Although the Directive was aimed at being technologically neutral, innovations since the adoption of the Directive have rendered the interpretation of this provision extremely challenging. The case law at the national level on the application of the Directive is diverging and stakeholders face a high degree of regulatory uncertainty, which can also be seen in Slovenia.
Relevant case law
The E-Commerce safe harbour provisions were drafted during a time when online service providers, such as social media, had not yet been developed or scaled their activities to today's scope. Specific exemptions from liability for other services (such as search engines services, hyperlinking services, video-sharing sites, online selling platforms, blogs and social networks) have not been explicitly included in most of the national legislation. Therefore it may be difficult for Web 2.0 services (e.g. video-sharing, peer-2-peer platforms and social networks); to determine whether or not these liability exemptions are applicable. These services have either been classified as hosting services, or courts have excluded them from the scope of exemption.

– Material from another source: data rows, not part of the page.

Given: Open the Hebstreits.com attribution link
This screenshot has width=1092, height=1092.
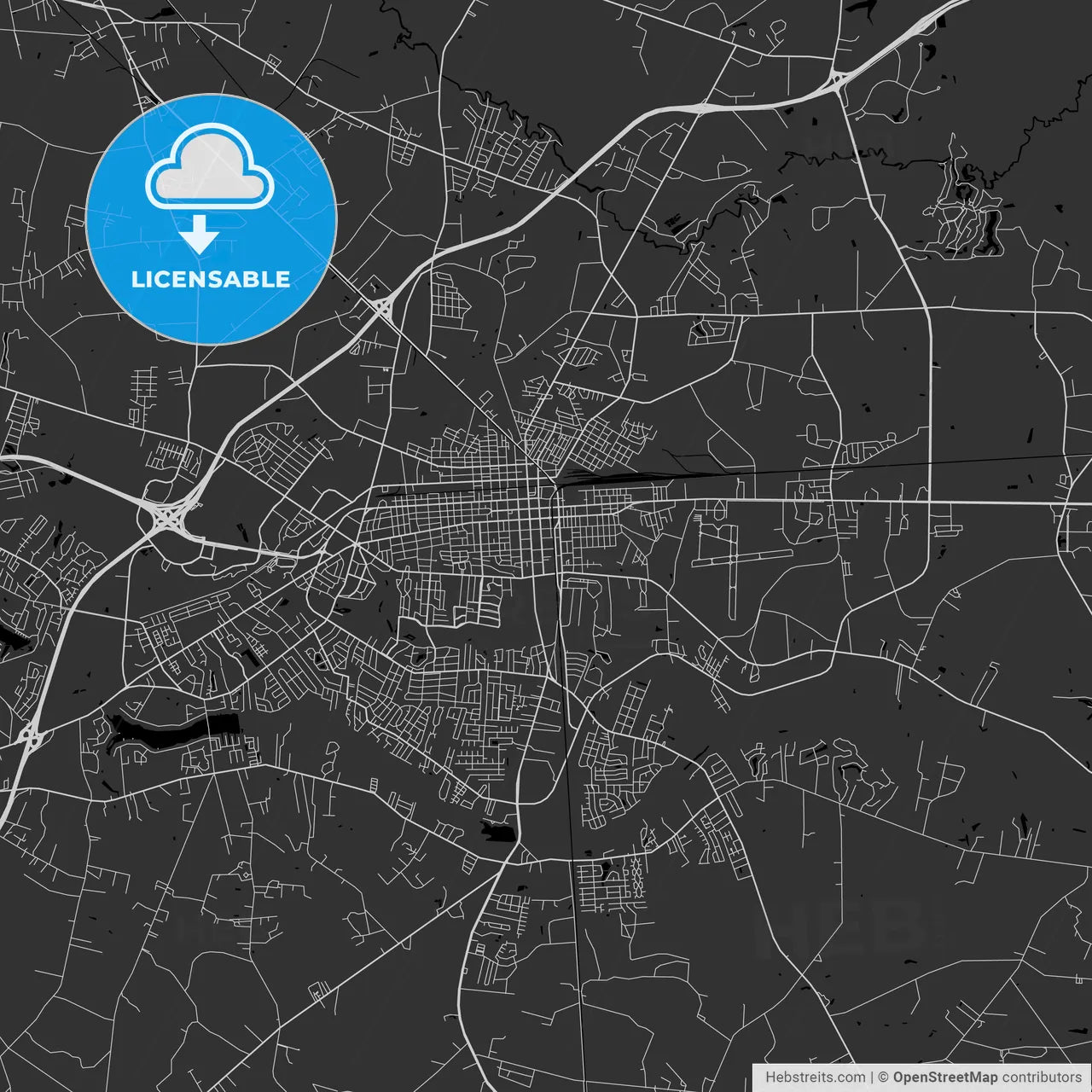Looking at the screenshot, I should click(x=815, y=1077).
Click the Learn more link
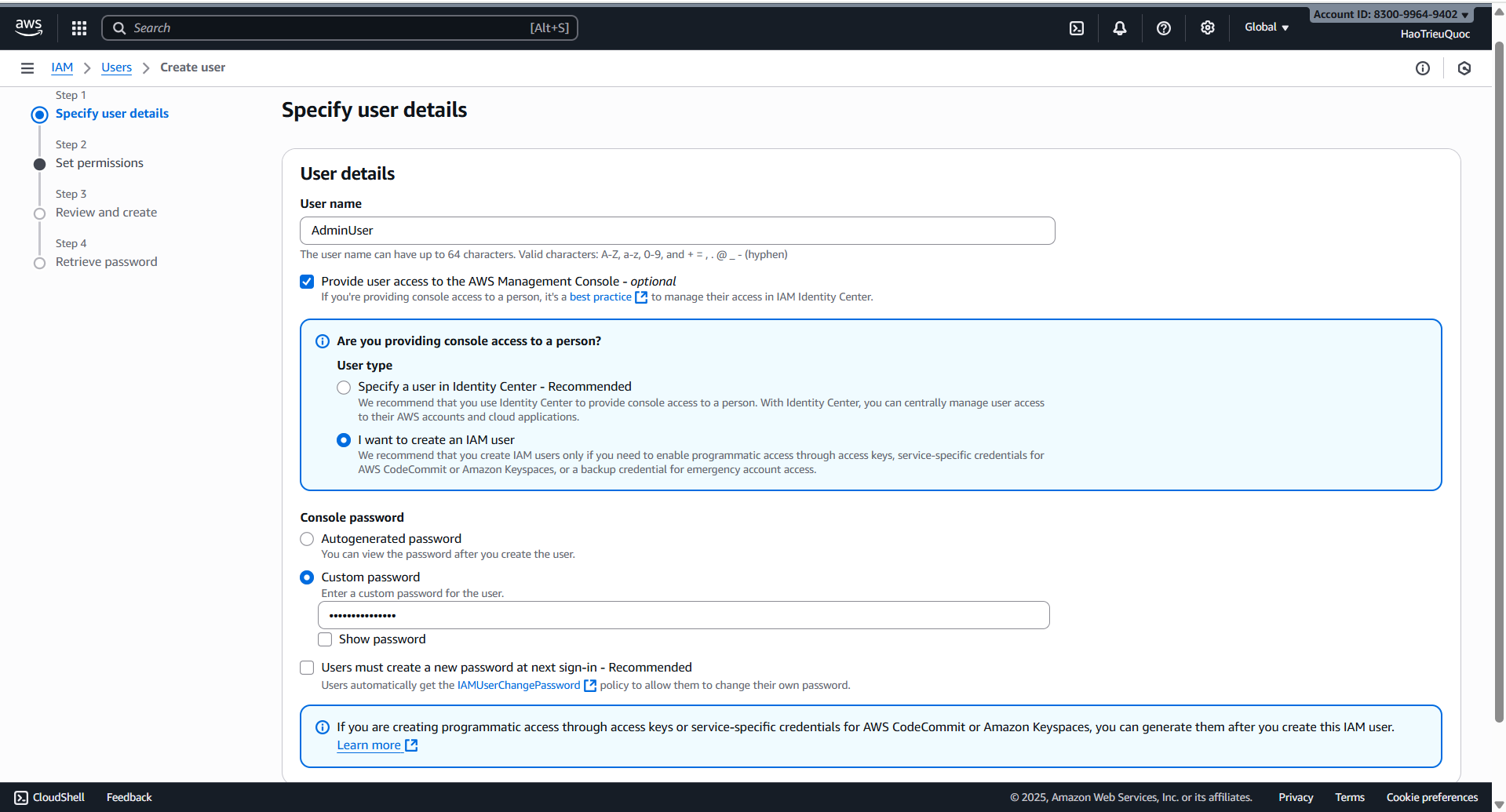The width and height of the screenshot is (1506, 812). point(369,745)
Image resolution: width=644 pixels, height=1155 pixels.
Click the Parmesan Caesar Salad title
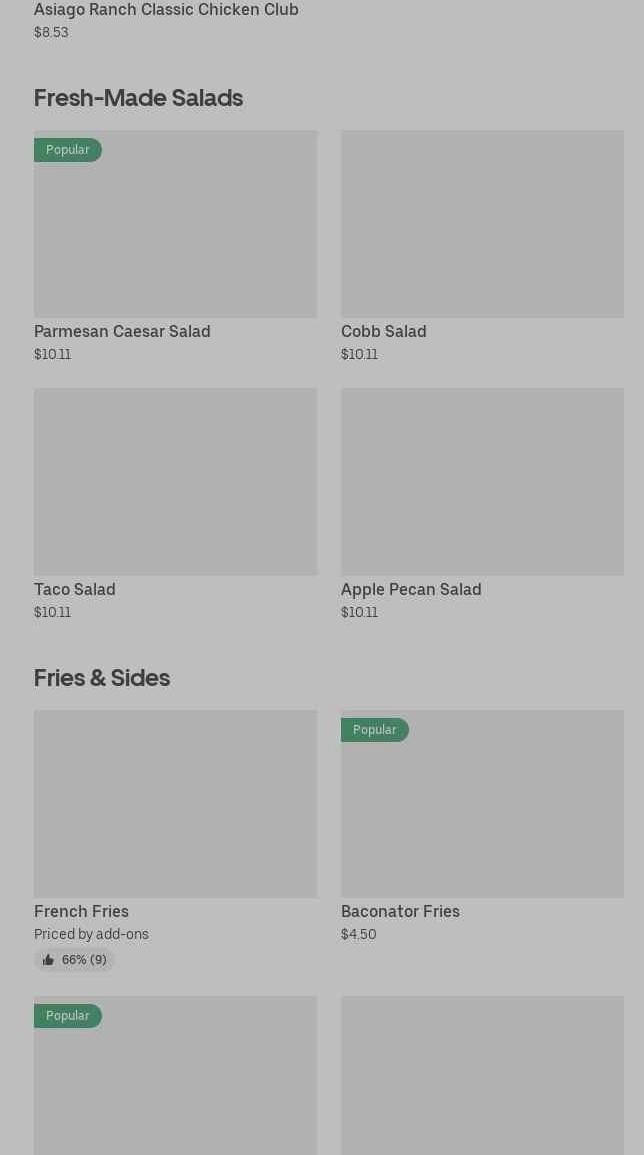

In L’Oreal vs. eBay, the European Court of Justice (the ECJ) held that the Article 14 exemption should not apply where the host plays an "active role" in the presentation and promotion of offers for sale posted by its users so as to give it knowledge of, or control over the data. Furthermore, if a host has knowledge of facts that would alert a "diligent economic operator" to illegal activity, it must remove the offending data to benefit from the Article 14 exemption.
In 2015 an online news outlet was held liable for defamation based on comments posted underneath its articles. The European Court of Human Rights (the ECtHR) in the judgement Delfi vs. Estonia found that such an action does not violate the freedom of expression under Article 10 of the European Convention on Human Rights.
The European Court of Justice has provided more clarity on the scope of Article 14 in its preliminary rulings, however it seems that this is not enough to regulate the area. Since the ECJ can only provide interpretation through preliminary rulings, I believe that EU lawmakers should provide more specific provisions for services for which it is currently unclear whether they can fall under the scope of exemptions. Since the E-Commerce Directive was drafted at a time when internet auctions and social media were just fledgling phenomena, it is not surprising that its provisions do not meet the needs of intermediaries, proprietors, and internet users.